Hacker Newsnew | past | comments | ask | show | jobs | submitlogin

I tried doing some vibe coding on a greenfield project (using gemini 2.5 pro + cline). On one hand - super impressive, a major productivity booster (even compared to using a non-integrated LLM chat interface).

I noticed that LLMs need a very heavy hand in guiding the architecture, otherwise they'll add architectural tech debt. One easy example is that I noticed them breaking abstractions (putting things where they don't belong). Unfortunately, there's not that much self-retrospection on these aspects if you ask about the quality of the code or if there are any better ways of doing it. Of course, if you pick up that something is in the wrong spot and prompt better, they'll pick up on it immediately.

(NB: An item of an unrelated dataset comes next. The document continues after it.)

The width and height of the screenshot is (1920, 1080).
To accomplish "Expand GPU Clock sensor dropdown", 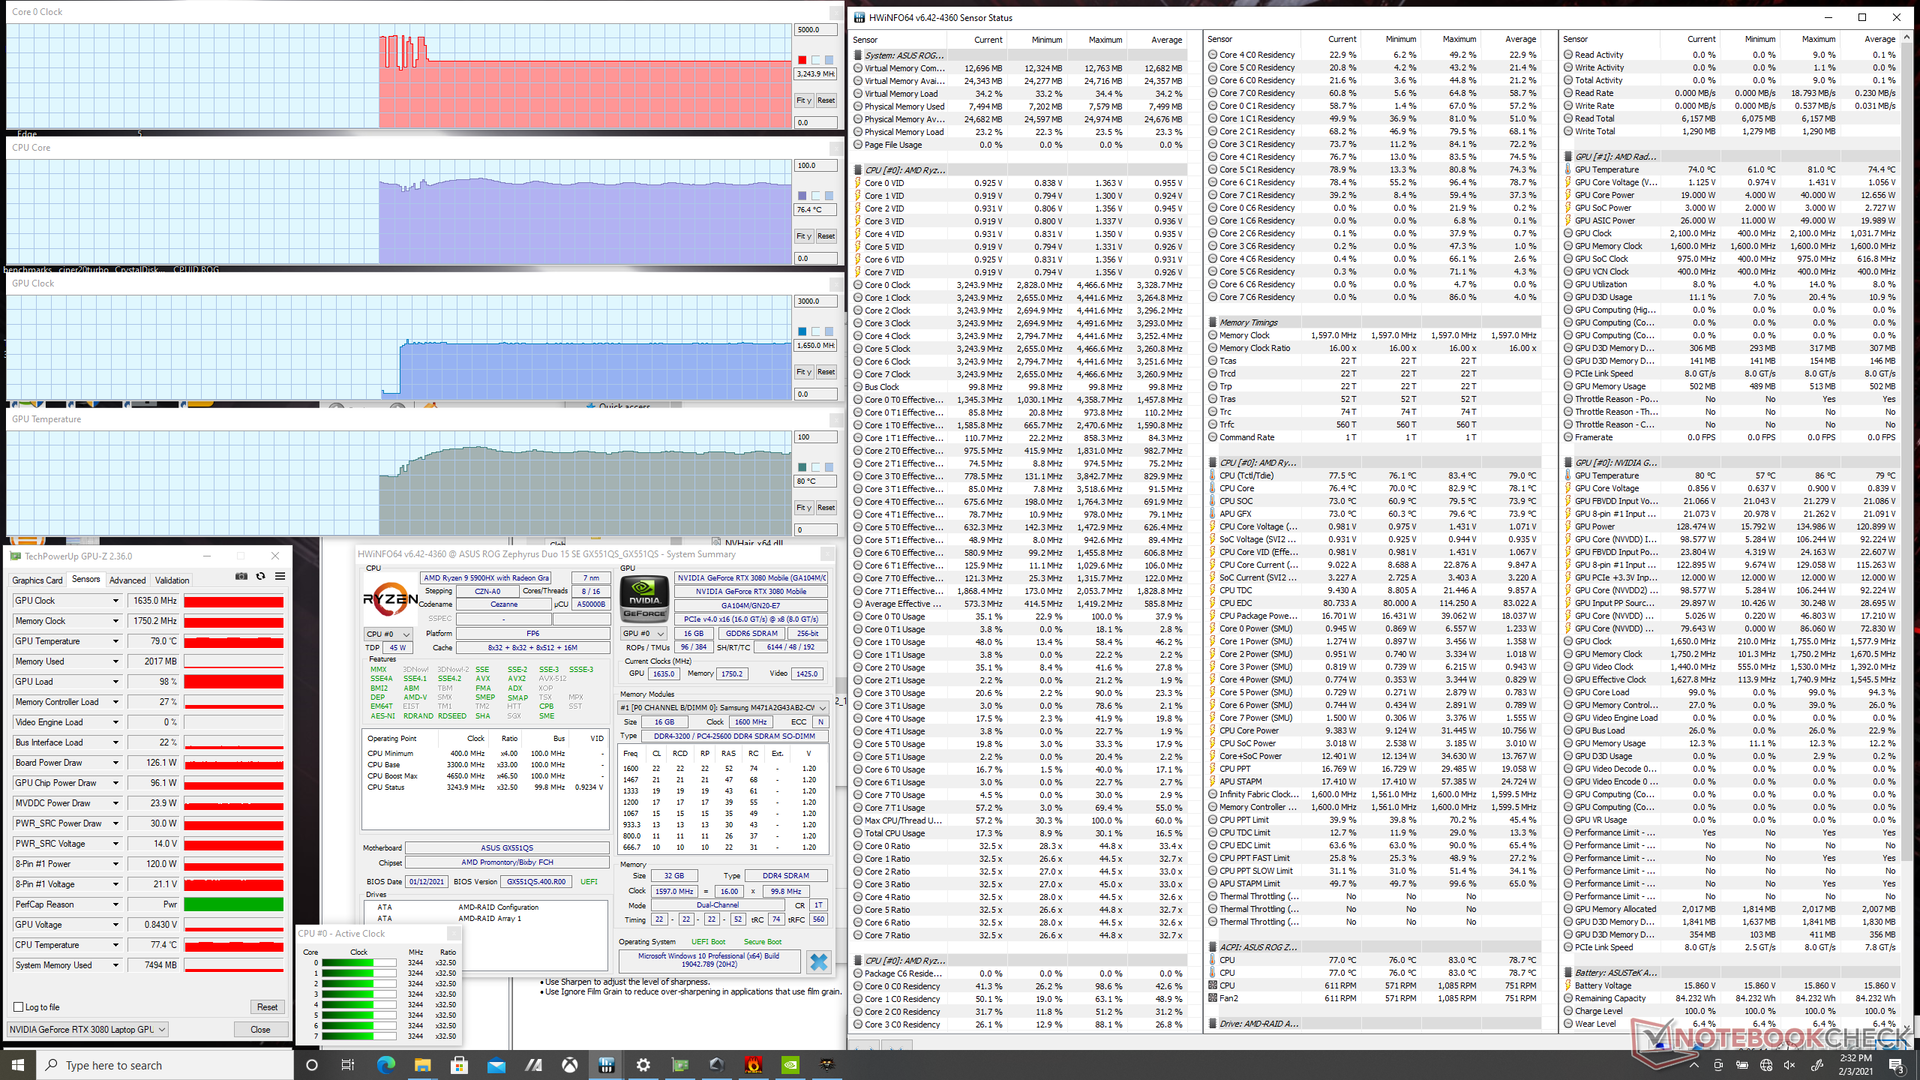I will tap(116, 601).
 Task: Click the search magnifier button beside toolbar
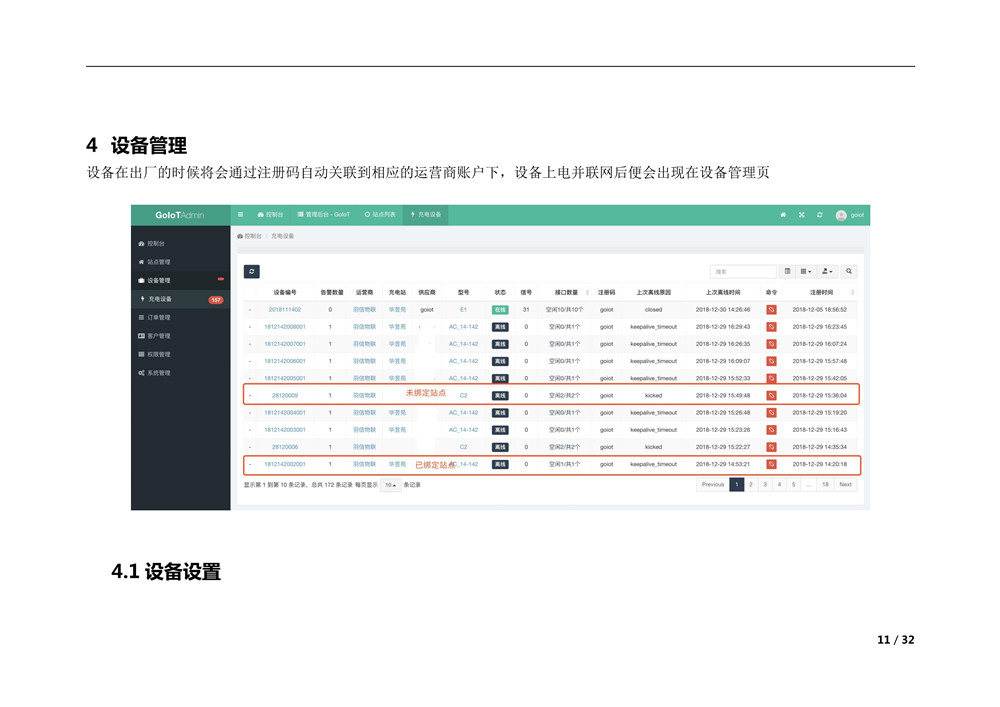(848, 271)
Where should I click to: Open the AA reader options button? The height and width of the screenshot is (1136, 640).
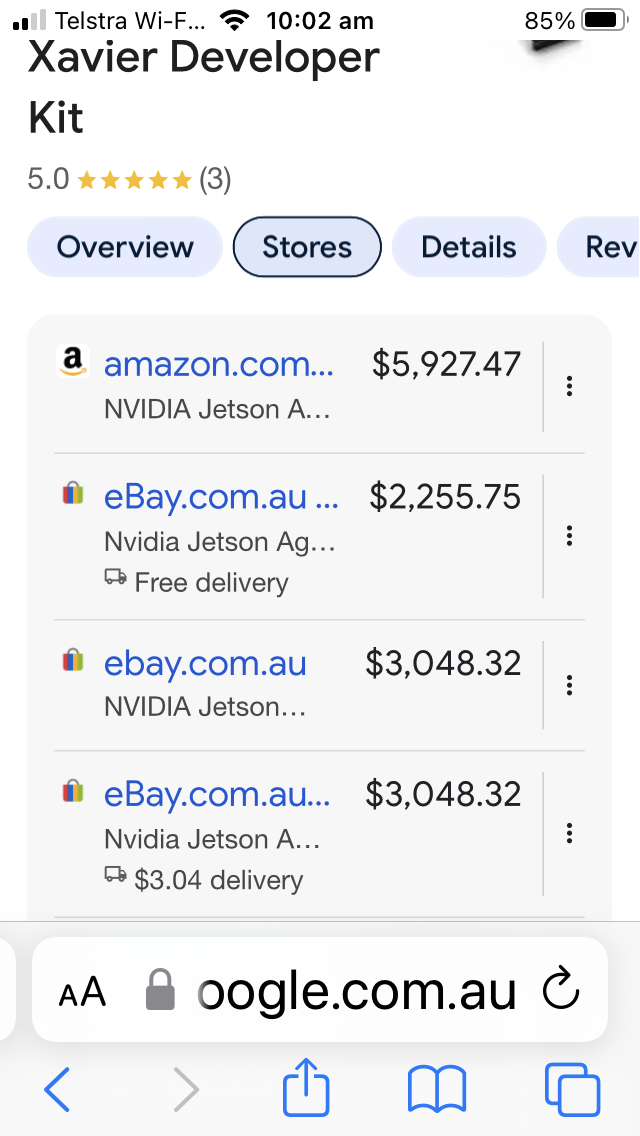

I also ended up blowing through $15 of LLM tokens in a single evening. (Previously, as a heavy LLM user including coding tasks, I was averaging maybe $20 a month.)



> I also ended up blowing through $15 of LLM tokens in a single evening.

This is a feature, not a bug. LLMs are going to be the next "OMG my AWS bill" phenomenon.


Cline very visibly displays the ongoing cost of the task. Light edits are about 10 cents, and heavy stuff can run a couple of bucks. It's just that the tab accumulates faster than I expect.


> Light edits are about 10 cents

Some well-paid developers will excuse this with, "Well if it saved me 5 minutes, it's worth an order of magnitude than 10 cents".

Which is true, however there's a big caveat: Time saved isn't time gained.

You can "Save" 1,000 hours every night, but you don't actuall get those 1,000 hours back.


> You can "Save" 1,000 hours every night, but you don't actuall get those 1,000 hours back.

What do you mean?

If I have some task that requires 1000 hours, and I'm able to shave it down to one hour, then I did just "save" 999 hours -- just in the same way that if something costs $5 and I pay $4, I saved $


My point is that saving 1,000 hours each day doesn't actually give you 1,000 hours a day to do things with.

You still get your 24 hours, no matter how much time you save.

What actually matters is the value of what is delivered, not how much time it actually saves you. Justifying costs by "time saved" is a good way to eat up your money on time-saving devices.


If I "save 1000 hours" then that could be distributed over 41.666 days, so no task would need to be performed during that period because "I saved 1000 hours".

You could also say you saved 41.666 people an entire 24 hour day, by "saving 1000 hours", or some other fractional way.

How you're trying to explain it as "saving 1000 hours each day" is really not making any sense without further context.

And I'm sure if I hadn't written this comment I would be saving 1000 hours on a stupid comment thread.


You're overthinking it.

It's like this coupon booklets they used to sell. "Over $10,000 of savings!"

Yes but how much money do I have to spend in order to save $10,000?

There was this funny commercial in the 90s for some muffler repair chain that was having a promotion: "Save Fifty Dollars..."

The theme was "What will you do with the fifty dollars you saved?" And it was people going to Disneyland or afancy dinner date.

The people (actors) believed they were receiving $50. They acted as if it was free money. Meanwhile there was zero talk about whether their cars needed muffler repair at all.


> Meanwhile there was zero talk about whether their cars needed muffler repair at all.

It's called "Thinking past the sale". It's a common sales tactic.


I think one issue is that you won't always be able to invoice those extra 999 hours to your customer. Sometimes you'll still only be able to get paid for 1 hour, depending on the task and contract.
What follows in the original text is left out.